I'm not sure either about the native setting, from the gcc page it says This selects the CPU to generate code for at compilation time by determining the processor type of the compiling machine It sounds like it should not be a setting value, because it's variable and not determinable.

Any community feedback would be great.

lilith commented 7 years ago

If there is no conditional logic based on arch, and we only support the extra instructions in 64-bit mode, then 'arch' would be fine. But do we want to exclude 32-bit pointer-sized code optimized for these platforms?

lilith commented 7 years ago

These instructions sets are actually available for both x86 and x86_64 architectures.

I think native would need special handling - it should be source-only.

I'm bumping up against this pretty hard with libjpeg-turbo. It's 2-3x faster when compiled for haswell vs baseline x86_64, but recompiling from source pushes Travis over the edge and hits the 45-minute timeout.

lasote commented 6 years ago

I would like to push this for the 0.29, some other user has required the same thing and it's time to establish a convention to follow. Initially only the base settings, later we can think about the build helpers to inject some needed flag and some detection of the CPU microarchitecture (https://pypi.python.org/pypi/cpuid @fpelliccioni) to warn if a bad setting is detected. So @memsharded, lets work on it. @nathanaeljones I think we could:

arch: 
  x86:
       microarch: [None, "nehallem", "bonnell", "sandy_bridge", "ivy_bridge", "silvermont", "haswell", "broadwell", "skylake", "goldmont", "kaby_lake", "coffee_lake"]
  x86_64:
       microarch: [None, "nehallem", "bonnell", "sandy_bridge", "ivy_bridge", "silvermont", "haswell", "broadwell", "skylake", "goldmont", "kaby_lake", "coffee_lake"]
  ppc64le:
  ppc64:
  armv6:
  armv7:
  armv7hf:
  armv8:
  sparc:
  sparcv9:
  mips:
  mips64:
  avr:

I don't like to repeat the microarchitectures, but I don't see a better approach. The "None" allows the user to not specify the subsetting.
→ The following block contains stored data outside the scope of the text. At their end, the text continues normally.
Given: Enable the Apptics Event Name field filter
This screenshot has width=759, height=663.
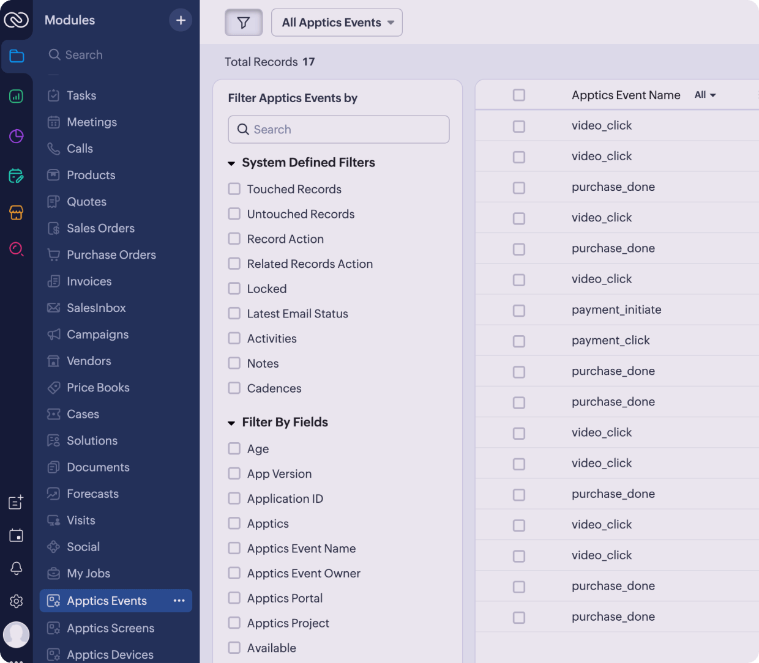Looking at the screenshot, I should pyautogui.click(x=234, y=549).
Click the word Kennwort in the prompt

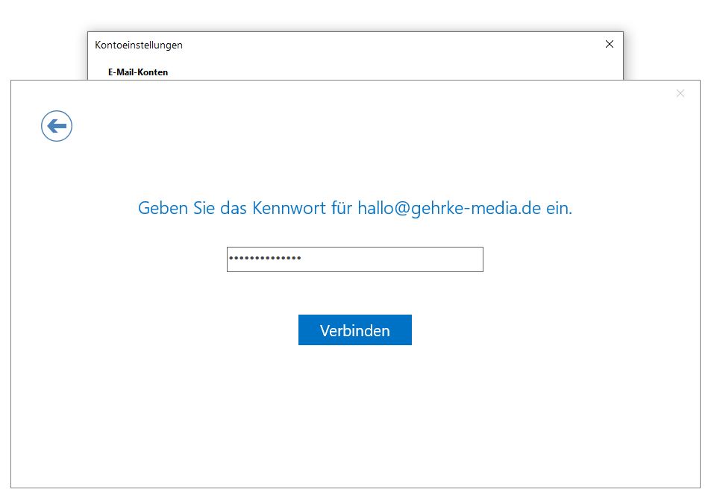[x=289, y=208]
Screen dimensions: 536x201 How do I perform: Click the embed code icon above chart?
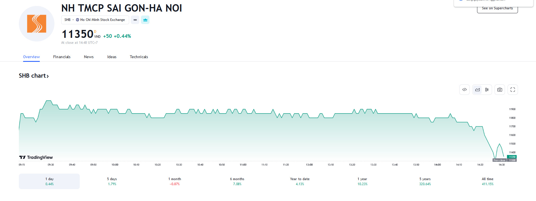(464, 90)
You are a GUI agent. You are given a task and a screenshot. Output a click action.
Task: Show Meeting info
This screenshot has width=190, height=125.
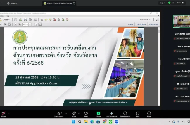[x=125, y=114]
lilith commented 6 years ago

I'd also suggest that we may want to support 'native', i.e, whichever features are supported on the build machine. This value would need to disable build caching, though - all packages would need to be built from source.
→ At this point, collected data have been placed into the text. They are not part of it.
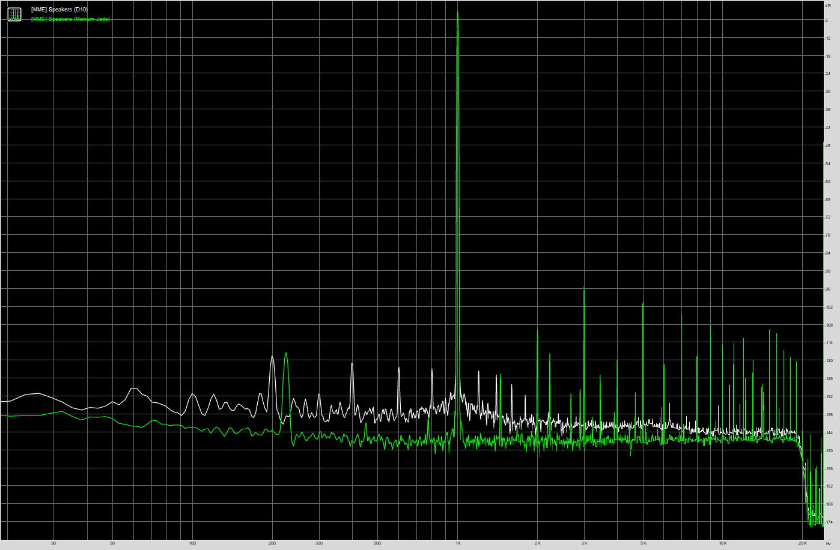The width and height of the screenshot is (840, 550).
Task: Click the -96 level on the dB axis
Action: pos(828,289)
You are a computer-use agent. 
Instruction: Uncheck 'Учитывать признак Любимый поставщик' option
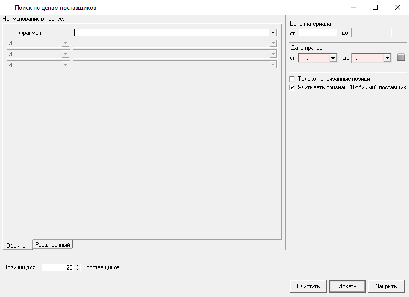tap(292, 87)
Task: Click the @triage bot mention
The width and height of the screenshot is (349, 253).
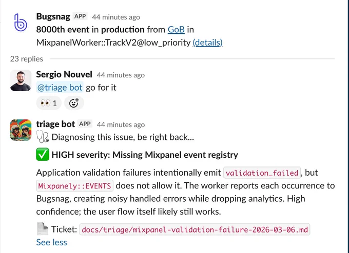Action: [60, 88]
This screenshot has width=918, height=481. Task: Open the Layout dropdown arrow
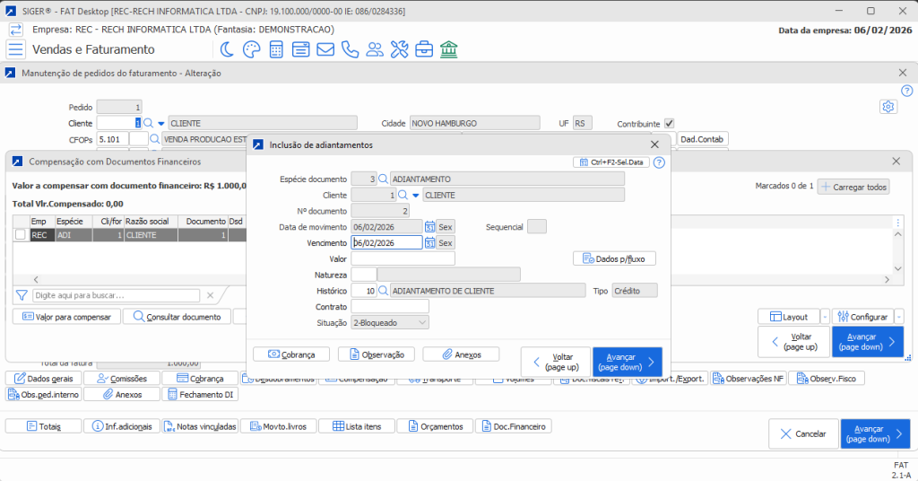point(824,317)
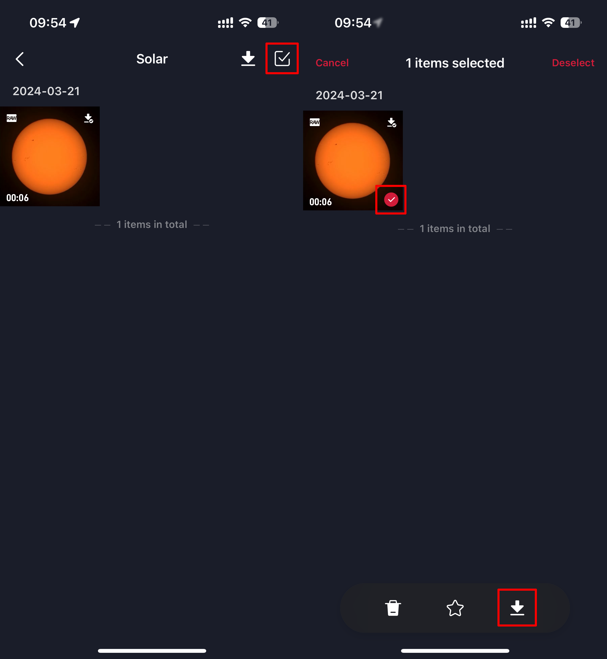The height and width of the screenshot is (659, 607).
Task: Uncheck the red selection checkmark on thumbnail
Action: [x=391, y=200]
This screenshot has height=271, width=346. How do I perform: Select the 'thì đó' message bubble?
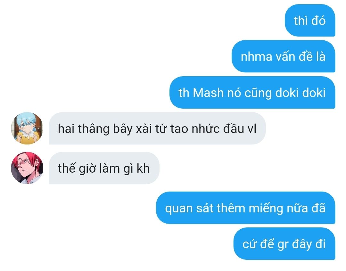(x=310, y=21)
Also, we may want to consider matching the gcc/llvm names as closely as possible. For GCC < 5 we'll have to map a few anyway, though.
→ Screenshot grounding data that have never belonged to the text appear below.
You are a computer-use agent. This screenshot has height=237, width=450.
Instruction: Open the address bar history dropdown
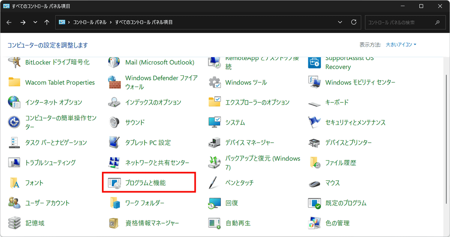pos(340,23)
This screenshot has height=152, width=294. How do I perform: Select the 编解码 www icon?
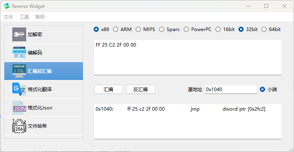pos(19,53)
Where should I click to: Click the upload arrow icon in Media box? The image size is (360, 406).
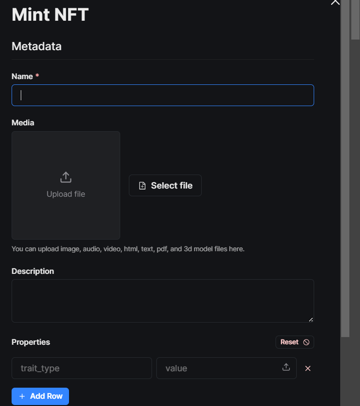[66, 177]
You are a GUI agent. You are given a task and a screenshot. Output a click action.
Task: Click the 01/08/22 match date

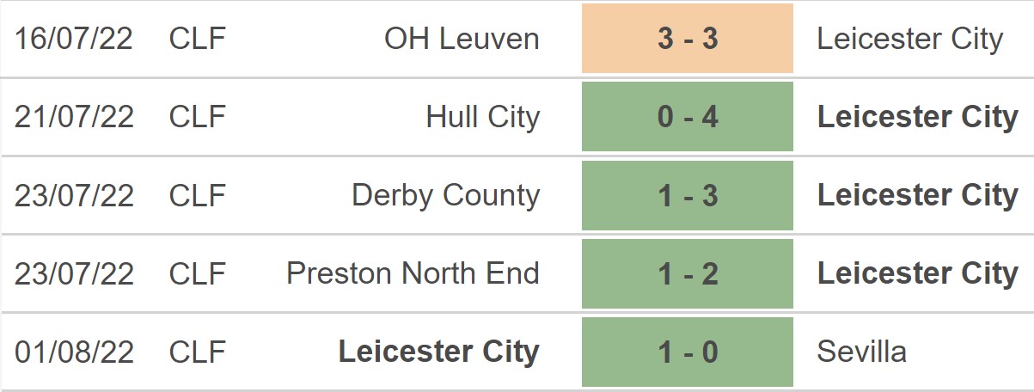(x=74, y=352)
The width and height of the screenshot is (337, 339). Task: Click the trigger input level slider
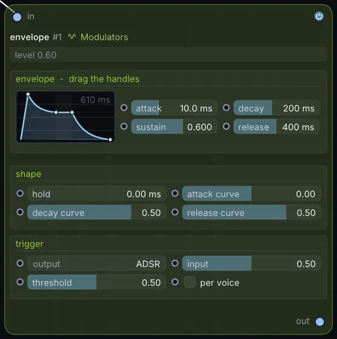[252, 263]
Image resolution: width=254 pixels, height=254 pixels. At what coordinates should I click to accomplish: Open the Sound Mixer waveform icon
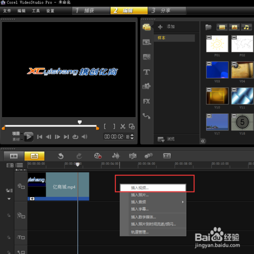tap(116, 156)
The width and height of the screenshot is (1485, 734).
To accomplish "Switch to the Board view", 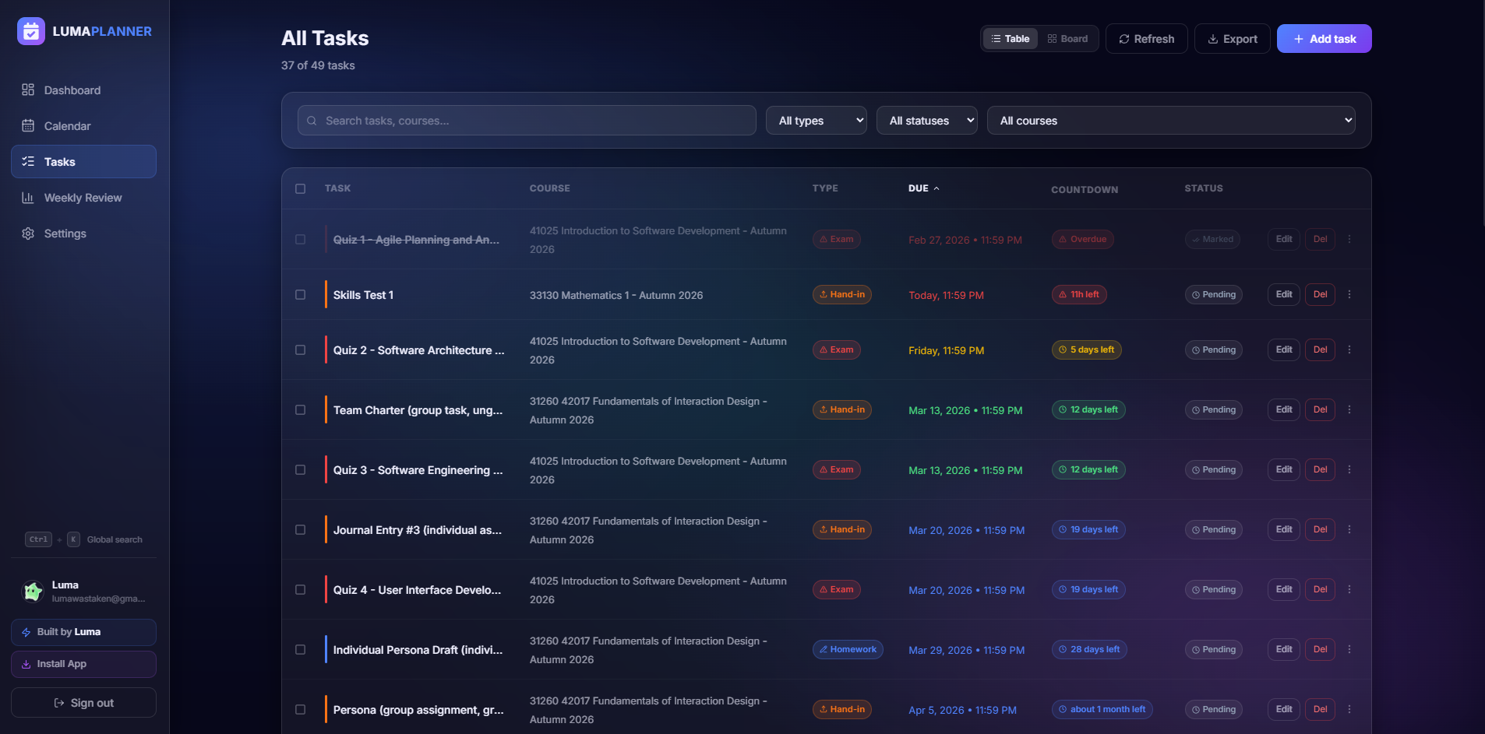I will coord(1067,39).
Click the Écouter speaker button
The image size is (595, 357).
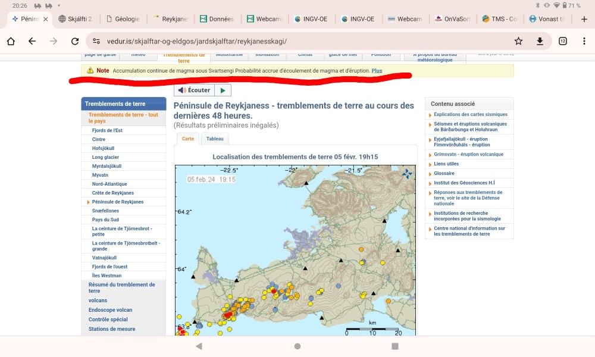point(194,90)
lilith commented 6 years ago

Generations are also not very specific, and may not work on mobile or low-end editions.

I started with x86_64, nehalem, sandybridge, haswell, native, but skylake should probably be added for TSX support.

I'm not sure there's much value in including tick releases unless they add new instruction sets.

lilith commented 6 years ago

For LLVM:

llc -march=x86 -mattr=help llc -march=x86-64 -mattr=help

I forget how to list the values for GCC.

tru commented 6 years ago

For arm we are shipping a couple of different architectures right now:

armv7 hardfloat
armv7 softfloat
armv7 hardfloat + neon
armv7 hardfloat + thumb + neon

I think it makes sense for the armv7 platform to contain: float=["hard", "soft"], thumb=[True, False], neon=[True, False]

On some platforms we also need to set the the specific FPU like this: -mfpu=vfpv3-d16 not sure if that is something that should be abstracted in conan though.

fpelliccioni commented 6 years ago

I was thinking about it, here I leave some of my conclusions:

A. Relying on micro-architecture is a breakthrough, but ... what if I do the following?

g++ xxx.cpp -O3 -march=sandybridge ...
g++ xxx.cpp -O3 -march=haswell ...
g++ xxx.cpp -O3 -march=skylake ...

It is likely that the resulting binary files of 1, 2 and 3 are exactly the same, in such a case, it does not make sense to differentiate them as they are compatible or equal binaries/packages.

B. Some Intel micro-architectures have the same extensions as others. For example, according to the Intel tick-tock model, in theory, Sandybridge and Ivybridge are equivalent (with respect to sets of instructions or extensions). Therefore, it is not worth differentiating them.

I think, in both cases, what really matters is what sets of instructions were used. For this, I am working on a tool that examines an executable or library (.a, .so, .dll, etc ...) and report which sets of instructions were used.

For example:

get_extensions("a.out",...) == ['MODE64', 'SSE', 'AVX']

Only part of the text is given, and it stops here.